The man tasked with reforming long-term care funding has called for the sector’s help in reaching a “bold” solution that the government would be “deeply embarrassed” to reject.
Andrew Dilnot, chair of the Commission on the Funding of Care and Support, said, despite the coming public spending cuts, it was as good a time as ever to reform care funding for the long-term.
“We are early in the lifetime of a parliament and there’s a clear recognition that something must be done,” he told the National Children and Adult Services Conference yesterday. “The government would be deeply embarrassed if we came up with something good and then opposed it. The opposition would be embarrassed not to support it.
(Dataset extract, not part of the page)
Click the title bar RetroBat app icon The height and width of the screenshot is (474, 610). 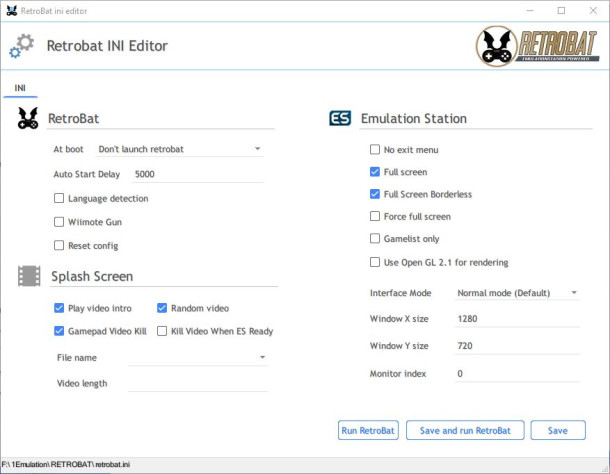click(x=12, y=11)
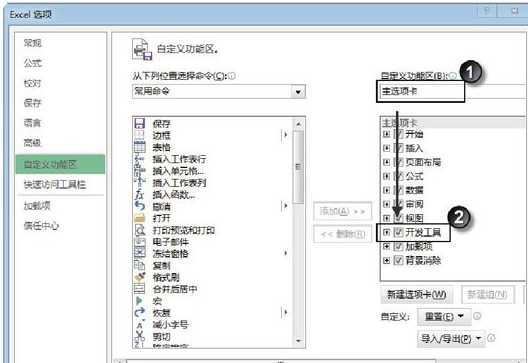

So it’s up to us.”
He said increasing life expectancy meant spending by the state and individuals on care would have to increase in coming decades, while more informal care would also have to be provided.
Dilnot said the key issue facing the commission was how to find a way for individuals to pool risk to protect themselves against the need to fund care.
However, he denied this meant he was promoting a private insurance solution to the problem.
“While I have spoken about people having to pool risk I wouldn’t want that to mean that we need to be driven down a private insurance route. There’s no insurance scheme in the commission’s mind.”
Dilnot also said that people with lifelong disabilities would need to have their care funded by the state in future because they typically lacked assets or savings.